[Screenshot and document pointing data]
+++

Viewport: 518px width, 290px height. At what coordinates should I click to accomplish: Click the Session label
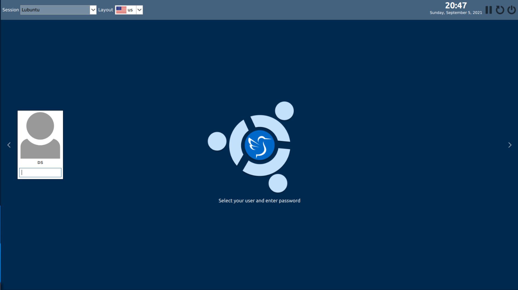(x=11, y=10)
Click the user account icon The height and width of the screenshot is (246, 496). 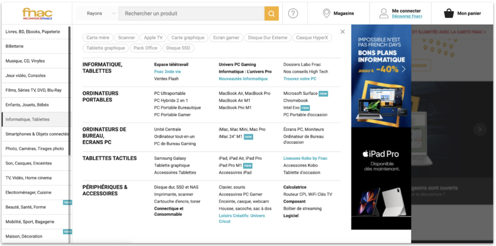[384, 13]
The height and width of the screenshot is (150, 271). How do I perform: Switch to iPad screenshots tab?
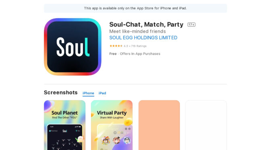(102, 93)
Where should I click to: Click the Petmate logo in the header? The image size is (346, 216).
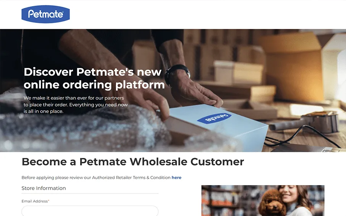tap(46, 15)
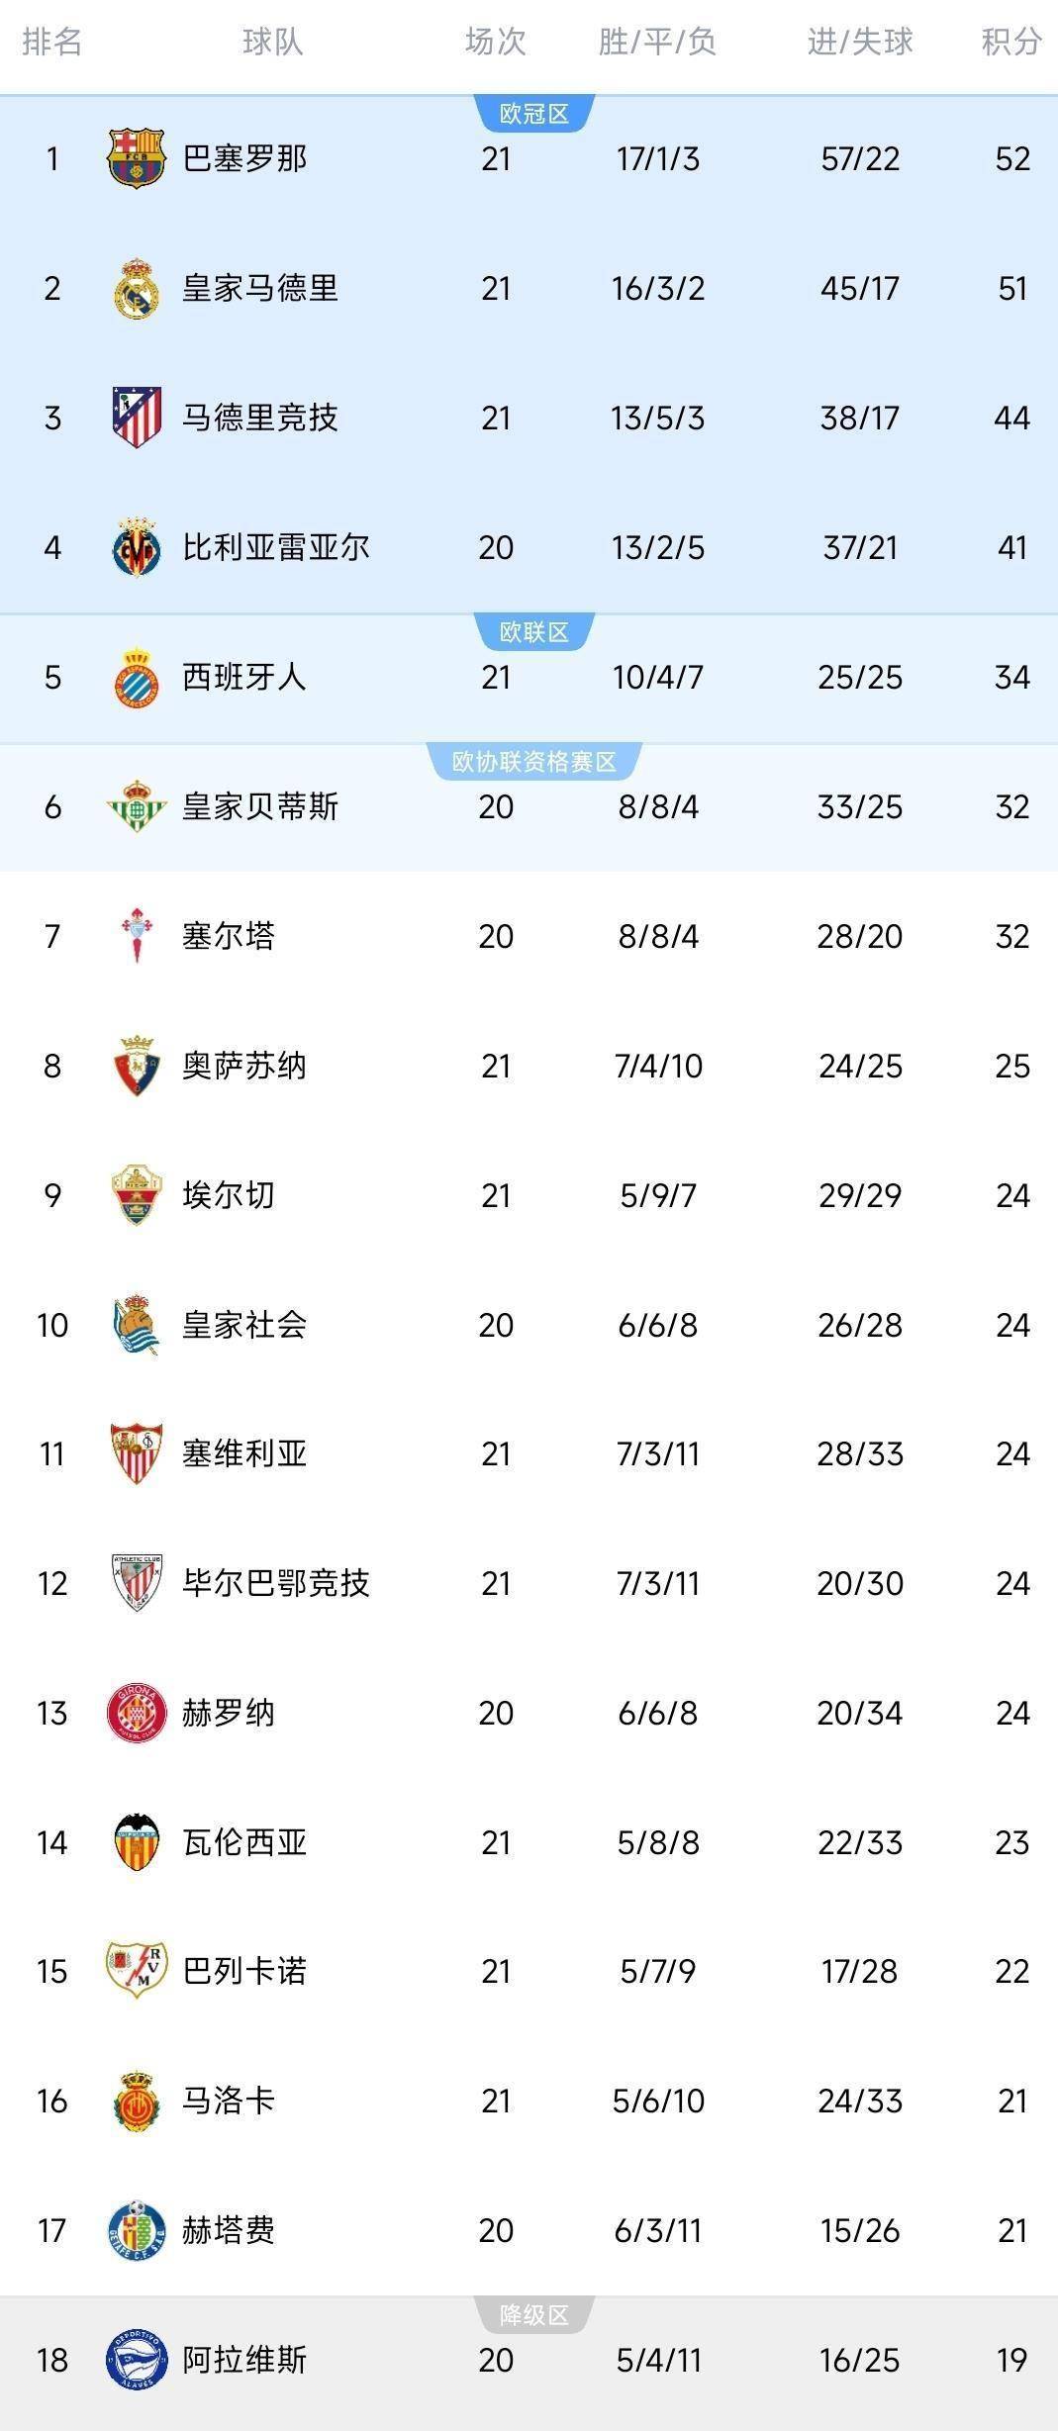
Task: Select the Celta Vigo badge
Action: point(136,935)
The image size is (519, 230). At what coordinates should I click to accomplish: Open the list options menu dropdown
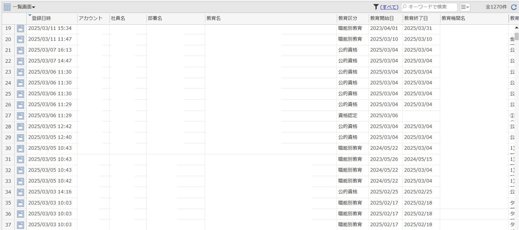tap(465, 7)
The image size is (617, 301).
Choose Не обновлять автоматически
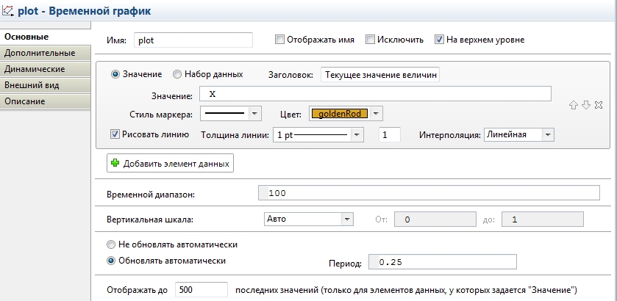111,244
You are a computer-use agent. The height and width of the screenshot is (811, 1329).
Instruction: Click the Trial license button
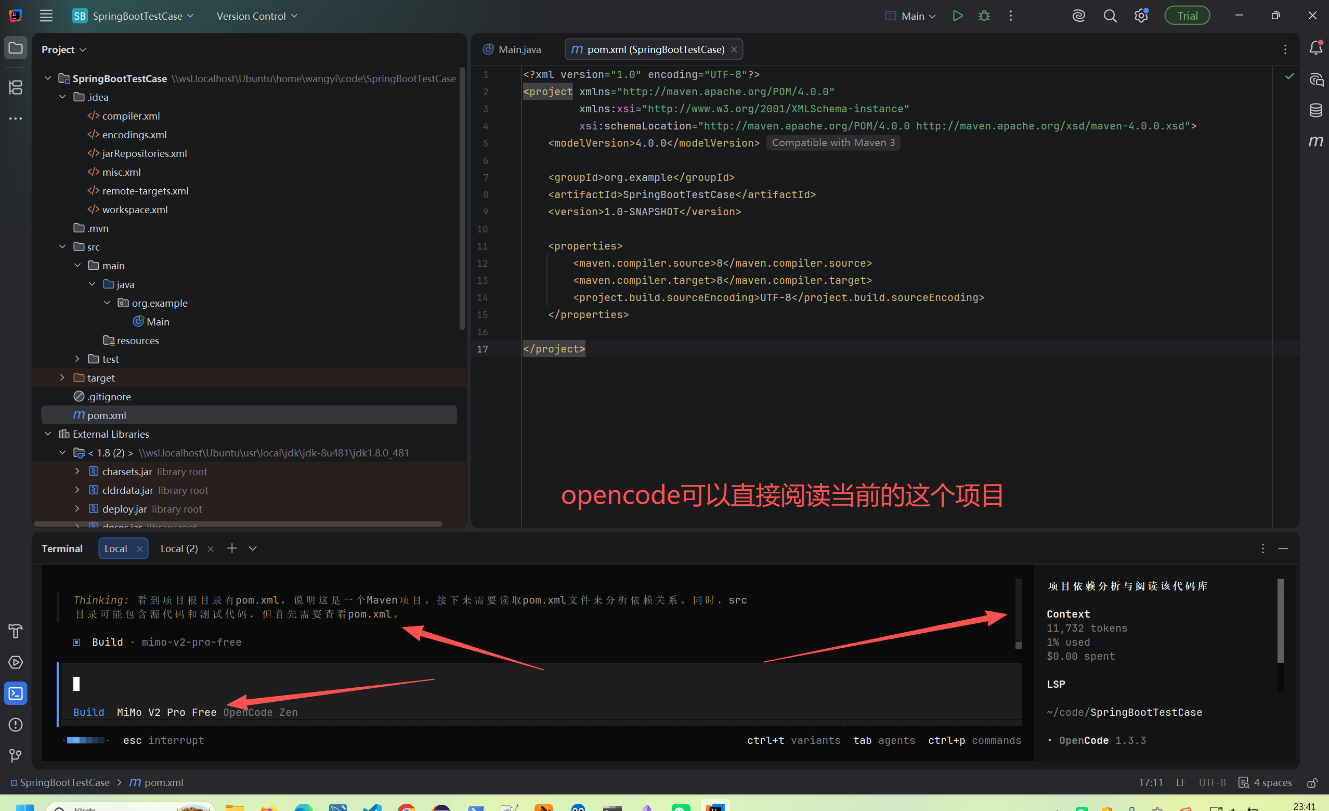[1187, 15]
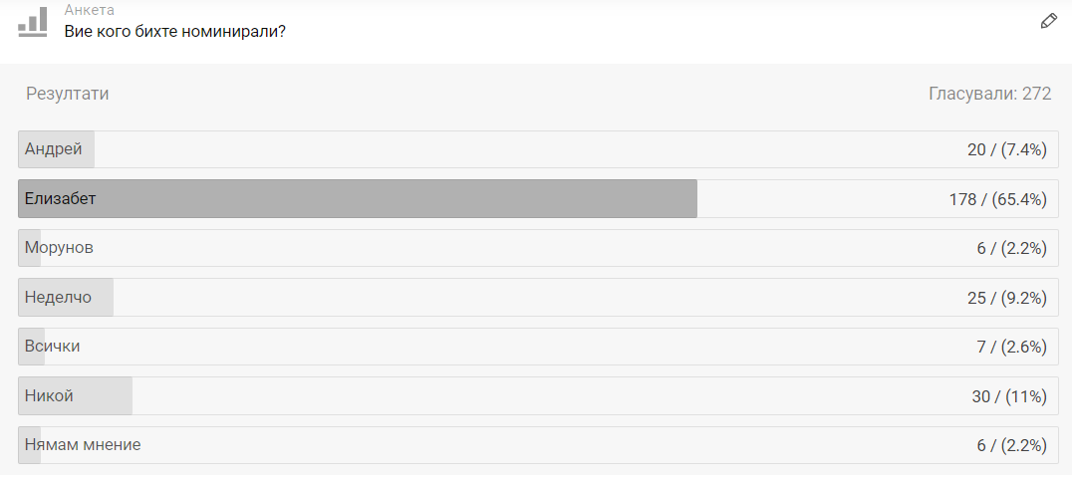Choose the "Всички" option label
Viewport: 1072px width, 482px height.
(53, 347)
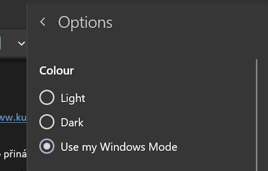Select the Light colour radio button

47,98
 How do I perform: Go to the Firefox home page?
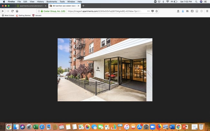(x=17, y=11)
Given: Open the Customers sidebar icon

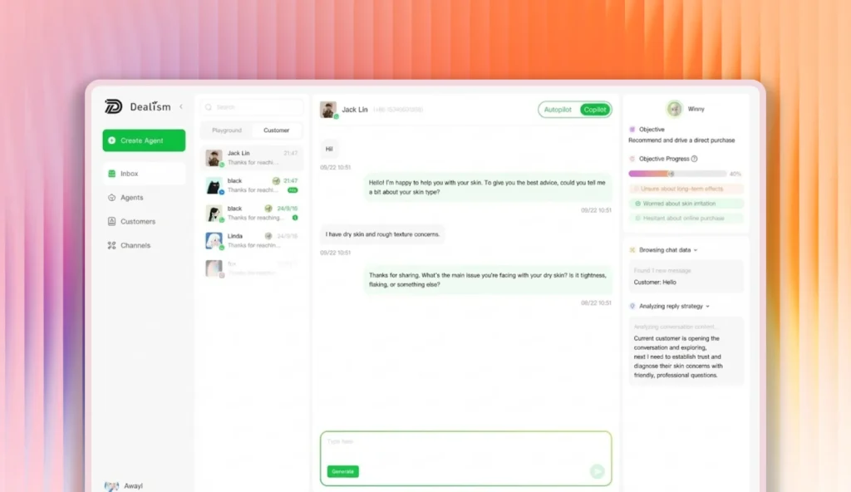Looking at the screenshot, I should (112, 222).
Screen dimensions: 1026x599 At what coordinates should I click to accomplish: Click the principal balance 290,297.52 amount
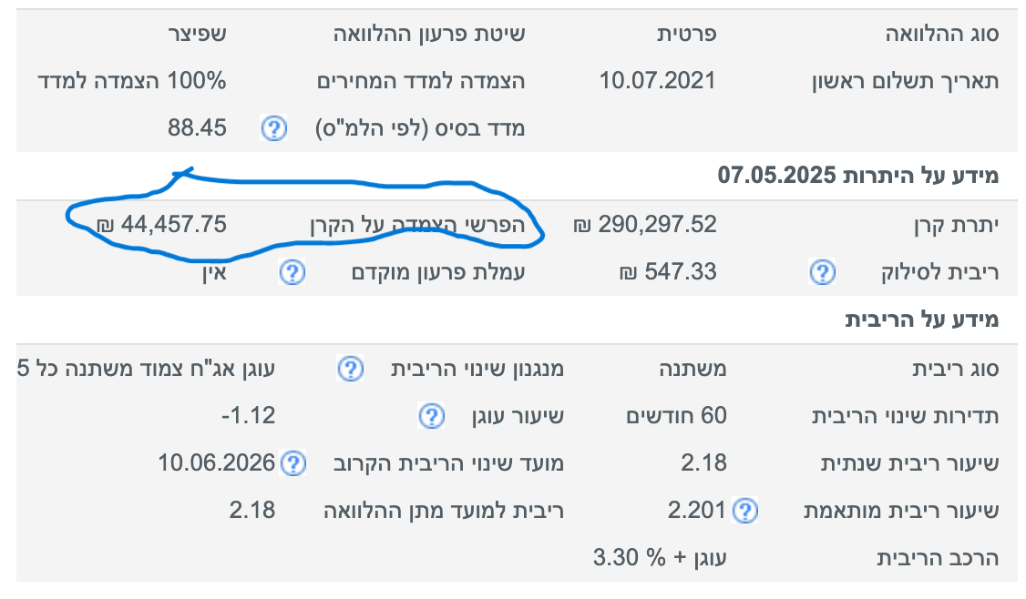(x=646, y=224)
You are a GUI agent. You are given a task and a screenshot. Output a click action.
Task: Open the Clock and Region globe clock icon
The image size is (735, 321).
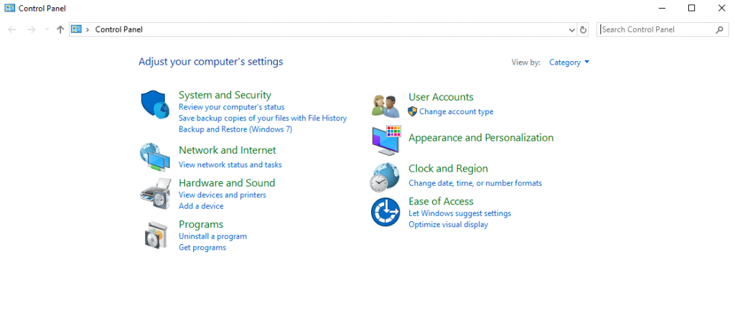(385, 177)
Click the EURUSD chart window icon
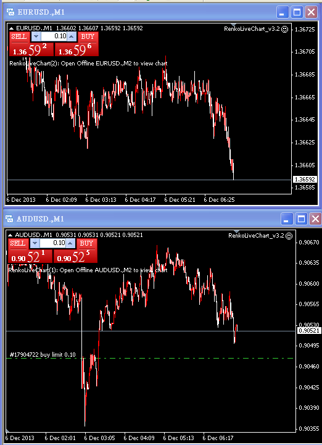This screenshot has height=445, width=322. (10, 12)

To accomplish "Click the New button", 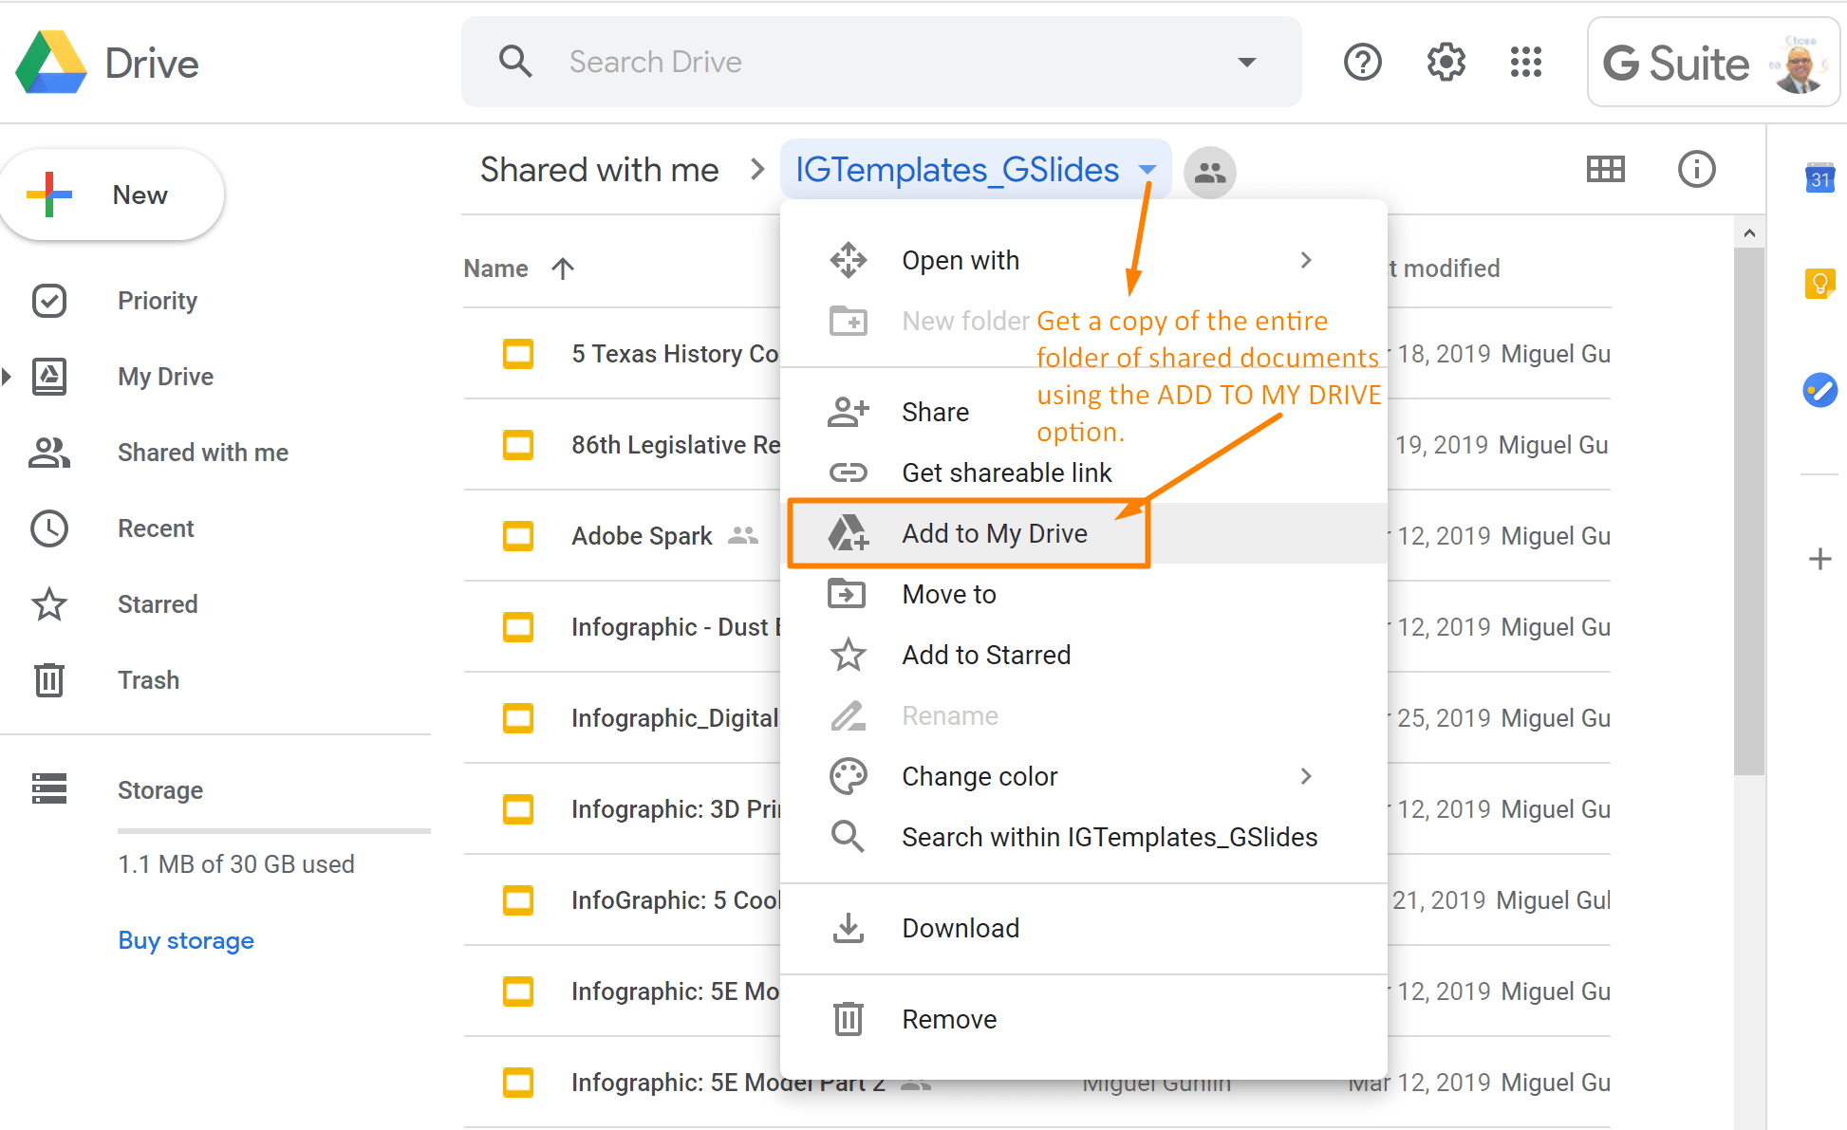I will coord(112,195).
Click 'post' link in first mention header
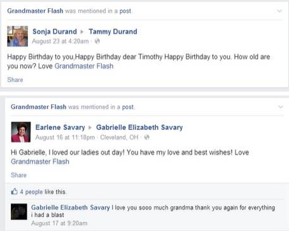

+++

[What is required]: Arrange the entries above, from the line with "You are a computer-use" to the line with "(x=646, y=224)", including both of those lines, as a JSON list of strings with one string per line. Skip blank lines and leave the pictures out.

[Finished task]:
[
  "You are a computer-use agent. The height and width of the screenshot is (811, 1329).",
  "Instruction: Click the Trial license button",
  "[1187, 15]",
  "Choose the \"Всички\" option label",
  "Viewport: 1072px width, 482px height.",
  "(53, 347)",
  "Select the Light colour radio button",
  "47,98",
  " How do I perform: Go to the Firefox home page?",
  "(x=17, y=11)",
  "Given: Open the Customers sidebar icon",
  "Looking at the screenshot, I should (112, 222).",
  "Screen dimensions: 1026x599 At what coordinates should I click to accomplish: Click the principal balance 290,297.52 amount",
  "(x=646, y=224)"
]